Una libérrima aproximación metafílmica hecha con ingenio y sofisticación: Encuentro
en París o la mise en scène de la mise en abisme
Título original: Paris - When It Sizzles
Año: 1964
Duración: 110 min.
País: Estados Unidos
Director: Richard Quine
Guion: George Axelrod, Henri Jeanson, Julien
Duvivier
Música: Nelson Riddle
Fotografía: Charles
Lang
Reparto: William Holden, Audrey Hepburn, Noël Coward,
Grégoire Aslan, Marlene Dietrich,
Fred Astaire, Tony Curtis, Mel Ferrer,
Raymond Bussieres, Christian
Duvallex, Thomas Michel, Dominique
Boschero, Evi Marandi.
En estos tiempos convulsos
del ridículo intento de golpe de estado identitario de raíz nacionalfascista,
como el que los supremacistas nacionalistas catalanes han tenido a bien
regalarnos con idéntico éxito que el de El
prisionero de Zenda, y sin ninguna gracia, ponerse ante la pantalla para
seguir las aventuras divertidas y laberínticas de un guionista en plena sequía,
uno de los dos protagonistas de Encuentro
en París es no solo reconfortante para el ánimo, sino, tras haberla visto,
una necesidad del crítico. Richard
Quine, también discreto actor en sus inicios, no es un director de los
“grandes”, ni tampoco de los que suelen aparecer en las pedantes conversaciones
de cinéfilos de alto copete, pero tres películas suyas, dos anteriores y una
posterior: Me enamoré de una bruja, Un extraño en mi vida y Cómo matar a la propia esposa, sirven
para acreditarlo ante cualquier filmescrupuloso experto en peros filibusteros.

====

Ejercicio propuesto 1. Resume en dos oraciones la reseña sobre Encuentro en París.
Ejercicio propuesto 2. Según la reseña sobre Encuentro en París, ¿quién compuso la música de la película?
Ejercicio propuesto 3. Escribe la continuación de la reseña sobre Encuentro en París a partir de su última oración.
Los registros no guardan relación con la reseña.

Registros.
====

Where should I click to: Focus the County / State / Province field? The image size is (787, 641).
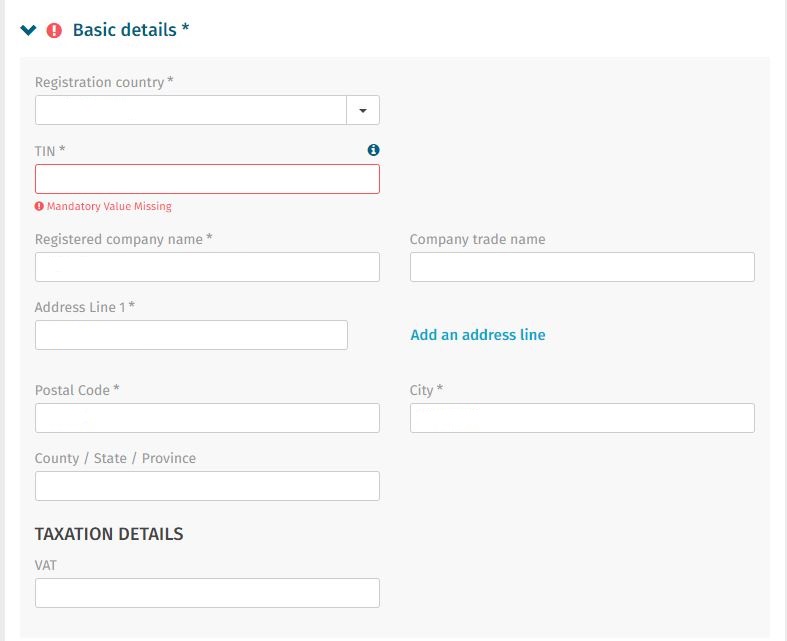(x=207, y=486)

====

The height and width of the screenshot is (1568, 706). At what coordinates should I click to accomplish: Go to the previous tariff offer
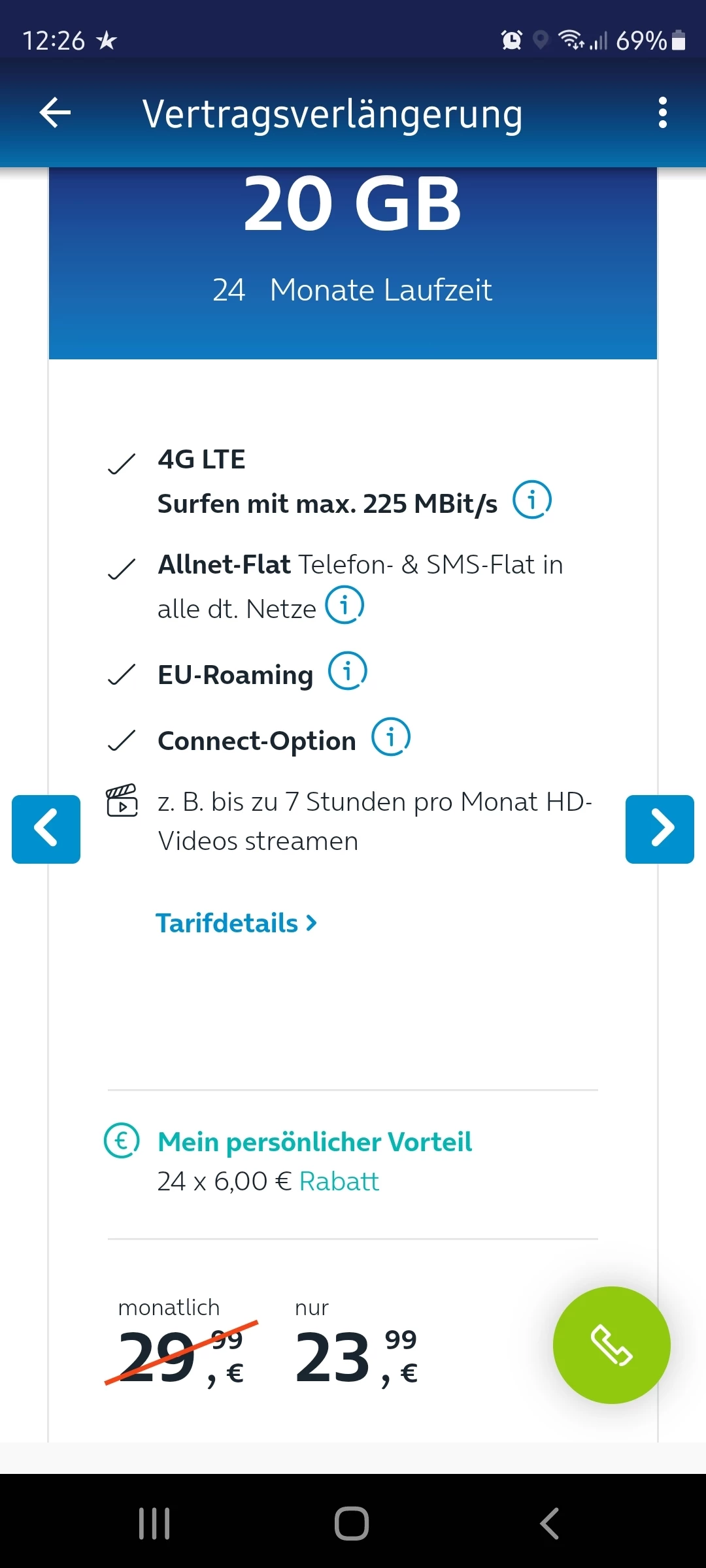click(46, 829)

====

Respuesta 1. La reseña presenta la ficha de Encuentro en París, película estadounidense de 1964 dirigida por Richard Quine y con William Holden y Audrey Hepburn en el reparto, que sigue las aventuras divertidas y laberínticas de un guionista en plena sequía. Sostiene que verla resulta reconfortante en estos tiempos convulsos y que, aunque Quine no es un director de los «grandes», tres de sus películas bastan para acreditarlo.

Respuesta 2. Nelson Riddle.

Respuesta 3.
Dejemos de lado que haya sido el “descubridor” de Kim Novak -que ya es
mérito…-, quien siempre le dio calabaza a sus pretensiones amorosas, y también que su estilo de comedia
sofisticada pueda parecerles a muchos una suerte de remedo más o menos exitoso
de los clásicos de los 30 y 40, pero Encuentro
en París es una película para la que sin duda se concibió un adjetivo que,
sin embargo, es muy difícil de usar, “deliciosa”. Cuando uno lo lee en pluma
ajena nunca sabe si se está describiendo una ñoñería monumental o la estupidez
más irreparable. Para entender el sentido en que yo lo uso es obligatorio haber
de pasar por la experiencia, divertida, reconfortante y curiosa de ver esta
película que tiene más calado del que aparentemente representa, porque el tono
de comedia bufa y estilizada, jugando con el recuerdo inevitable de Sabrina y dejando la carga de la prueba
en la interpretación de una “deliciosa” Audrey Hepburn y un experimentado y
eficaz William Holden, en el marco incomparable de París -esa torre la pusieron ahí (al otro lado del ventanal del
apartamento del guionista) para que
supiera, al abrir la ventana cada mañana dónde vivo-, no desfigura la más
que interesante reflexión sobre esa pieza clave de las películas que es el
guion y la crisis que, en este caso de la película, afecta a un guionista que
se ha quedado in albis. La llegada de
la mecanógrafa con pajarera al apartamento del estéril guionista desencadenará
en este, como la chispa de la intuición en los poetas voluntariosos y tenaces
pero poco inspirados, un hilo narrativo del que, remendando el tapiz aquí y
alla, irá emergiendo una película que protagonizaran ambos personajes,
desdoblados, pues, en autor y colaboradora del guion y personajes de la película
que dicho guion va creando, un disparate de espionaje e intriga que consigue
momentos excepcionales, como la entrada en los estudios cinematográficos y las
diferentes escenas en los sets ya preparados para rodajes muy dispares. Imagino
que los lectores -¡si haylos, que dúdolo!- de esta crítica se dirán que el
amigo Poz nos va a volver a enjaretar la famosa screwball comedy en cuanto nos descuidemos. ¡Qué bien me conocen!
Sobre todo el final de la película, que rueda cuesta abajo por ese género, permite
adscribir a él la película, pero, aunque con un tono menos alocado, el juego
paralelo entre la escritura del guion y la representación filmada del mismo
permite un crescendo gracioso y alocado que casa bien con el género de marras.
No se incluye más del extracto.